MERDEKANEWS -Penolakan pengesahan RUU Pertanahan mulai meluas. Kali ini, Dekan Fakultas Kehutanan se-Indonesia meminta agar DPR-Pemerintah menunda pengesahan RUU Pertanahan.
Alasan penundaan karena RUU itu belum dibahas secara komprehensif dengan melibatkan stakeholder atau pihak terkait.Desakan penundaan pengesahan tersebut tertuang dalam pernyataan sikap Forum Dekan Fakultas Kehutanan se-Indonesia (Foretika) yang ditandatangani Ketua Foretika yang juga Dekan Fakultas Kehutanan IPB Bogor, Rinekso Soekmadi di Kampus UGM, Bulaksumur, Yogyakarta, dalam keterangan tertulisnya Jumat (12/7).
Turut hadir, Dekan Fakultas Kehutanan dari Jambi, Mulawarman, Kalimantan Timur, Tadulako, Sulawesi Tenggara, Dekan Fakulttas Kehutanan Universitas Muhammadiyah Palangkaraya, Kalteng dan sebagainya.
Rinekso Soekmadi ketika dikonfirmasi soal ini membenarkan bahwa agenda pertemuan Foretika di UGM adalah membahas RUU Pertanahan.
“Kami mengkritisi RUU ini yang katanya akan segera disahkan, padahal, masih banyak masalah yang harus dibahas dan didalami. Sebab, RUU Pertanahan ini menyangkut kepentingan di luar persoalan tanah semata, akan tetapi ada sektor kehutanan, pertambangan dan sebagainya,” paparnya.
Diungkapkan Rinekso, para Dekan Kehutanan se-Indonesia mencium ada ketidakterbukaan dalam proses pembahasan RUU yang sangat penting ini bagi masyarakat
”Kami sendiri para akademisi bidang kehutanan tidak diajak bicara dan kami mengikuti perkembangan RUU ini malah dari pihak luar,” akunya.
Karena itu, kata Rinekso, pembahasan RUU Pertanahan selama ini belum optimal. Perlu kajian dan pembahasan yang lebih mendalam mengingat dampak yang amat besar jika RUU Pertanahan terlalu tergesa-gesa disahkan.

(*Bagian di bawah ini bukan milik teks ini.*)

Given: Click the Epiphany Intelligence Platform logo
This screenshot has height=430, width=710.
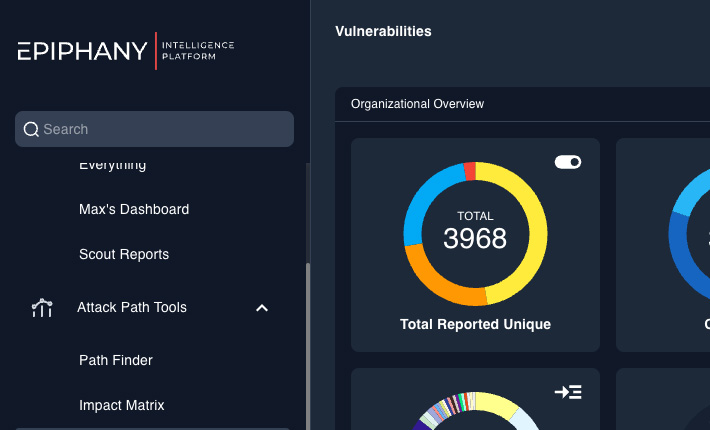Looking at the screenshot, I should (x=126, y=51).
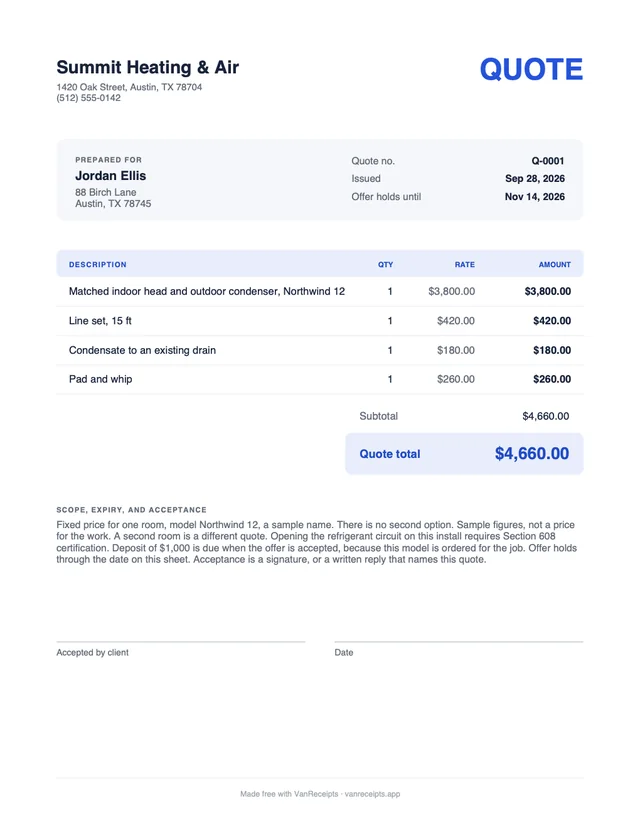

“Kami usulkan agar pembahasan dilanjutkan pada DPR periode mendatang saja,” katanya.
Sikap Dekan Kehutanan
Adapun enam pernyataan sikap para Dekan Fakultas Kehutanan se-Indonesia. Pertama, Foretika mengapresiasi upaya penyempurnaan Undang-Undang No 5 Tahun 1960 tentang Peraturan Dasar Pokok-Pokok Agraria yang dituangkan dalam RUU Pertanahan.
Penyempurnaan ini diharapkan dapat menjadi solusi terhadap persoalan pertanahan di Indonesia dan mendorong kinerja pembangunan sektor kehutanan yang pada faktanya masih belum memenuhi asas keadilan dan kemakmuran, serta belum secara maksimal memperhatikan aspek kelestarian sumberdaya alam dan lingkungan;
Kedua, penataan ruang harus memenuhi azas kemakmuran dengan kriteria diantaranya berkeadilan, memberikan keamanan, kenyamanan, produktif dan berkelanjutan, Terhindar dari bencana alam/lingkungan, tidak ada kesenjangan antar daerah, menghasilkan nilai tambah;
Ketiga, hadirnya UU baru, penting mempertimbangkan faktor harmonisasi dan sinkronisasi dengan berbagai peraturan perundang-undangan lainnya, sehingga dapat lebih memastikan tidak terjadinya konflik, kontradiksi, tumpang tindih, inkonsistensi, kesenjangan hukum dan kesulitan/kendala implementasi.
Lalu keempat, RUU Pertanahan ini diyakini menyangkut kepentingan banyak sektor, termasuk sektor kehutanan dan bukan hanya semata-mata persoalan tanah dan penguasaan lahan.
Kelima, RUU Pertanahan yang dalam pembahasannya saat ini telah masuk dalam Panitia Kerja DPR RI, dirasa belum mengedepankan asas keterbukaan informasi publik dan masih memerlukan kajian lebih intensif dengan melibatkan para pihak, termasuk para akademisi bidang kehutanan.
Dan terakhir, apabila RUU Pertanahan dipaksakan untuk disahkan pada akhir periode DPR RI 2014 – 2019, dikhawatirkan tidak dapat menjadi solusi terhadap permasalahan pertanahan.